System szkolenia pilotów wojskowych obejmuje stopniowe przechodzenie przez kolejne typy maszyn. Podstawową maszyną, od której wszystko się zaczyna, jest PZL 130 Orlik, polska konstrukcja od ponad 20 lat z powodzeniem wykorzystywana w siłach zbrojnych. Do dyspozycji mamy 12 najstarszych Orlików TC-I, z analogową awioniką, nieprzystającą do współczesnych wymogów, oraz 16 zmodernizowanych PZL 130 TC-II, z bardziej zaawansowaną, częściowo scyfryzowaną awioniką typu Garmin. Także ona nie uczy przyszłego pilota posługiwania się nowoczesnymi systemami pokładowymi. Oznacza to, że niebawem pilot, przechodząc do etapu szkolenia na Masterze, będzie musiał uzupełniać wiedzę o zasadach działania glass cockpitu. A to strata czasu i pieniędzy.

Rozwiązanie tego problemu jest w zasięgu ręki – wystarczy jedna decyzja. Polska od ponad roku ma posiadający wszelkie certyfikaty samolot PZL 130 MPT (Multi Purpose Trainer), wyposażony w glass cockpit, który powstał w wyniku rozpoczętej w 2011 r. modernizacji Orlika. Jej realizacją zajmowała się firma Airbus Defence and Space, do której należą warszawskie zakłady PZL Warszawa-Okęcie. Przy projekcie współpracowały Instytut Techniczny Wojsk Lotniczych (ITWL) i Instytut Lotnictwa. W zmodernizowanym Orliku zmieniono skrzydła, pojawił się nowy silnik turbośmigłowy Pratt & Whitney PT6-25C o mocy 750 KM i co najważniejsze, dodatkowe cyfrowe systemy awioniki, opracowane przez polskich inżynierów. Gotowy Orlik MPT został oblatany w 2014 r. i zaprezentowany rok później.

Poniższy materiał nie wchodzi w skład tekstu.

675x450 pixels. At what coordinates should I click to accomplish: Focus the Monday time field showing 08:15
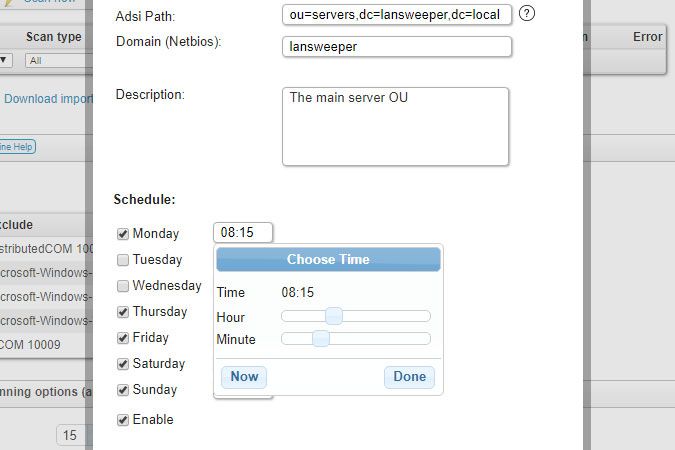(243, 233)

Aby polskie lotnictwo otrzymało sprawdzony, tani w eksploatacji, wyposażony w najnowocześniejszą awionikę bazowy samolot szkolno-treningowy, nie trzeba go nawet wyprodukować. Wystarczy decyzja o modernizacji 12 maszyn typu TC-I, które, niszczejąc, czekają na drugie życie w bazie lotniczej w Radomiu. Brak takich decyzji może nie tylko skutkować rozpadem znakomitego zespołu inżynierów i mechaników, który pracował przy tym projekcie, ale i utrudni oraz znacznie podniesie koszty szkolenia pilotów.

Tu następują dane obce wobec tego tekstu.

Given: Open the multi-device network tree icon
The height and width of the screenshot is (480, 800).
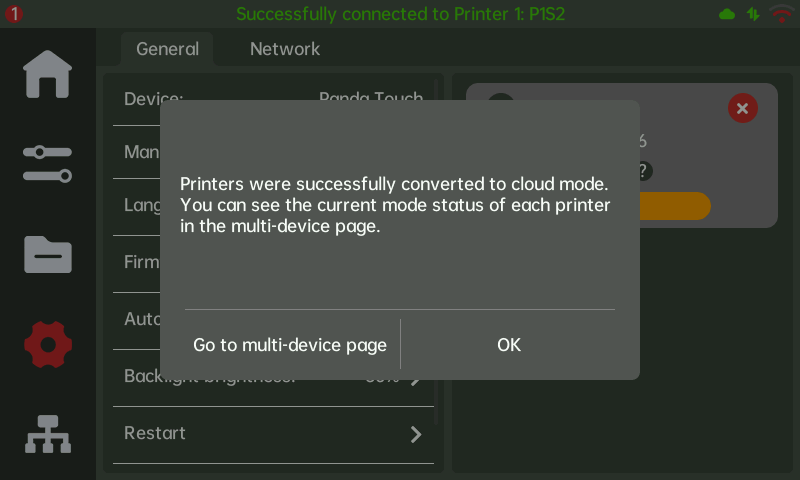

Polskie wojsko, od lat korzystające z samolotów PZL 130 Orlik, ma przystosowaną do pracy z tymi maszynami bazę szkoleniową i wyszkolonych pilotów oraz mechaników. Całkowity koszt programu modernizacji 12 samolotów to mniej 400 mln zł brutto – wielokrotnie mniej niż kosztowałoby sprowadzenie podobnej klasy maszyn z zagranicy.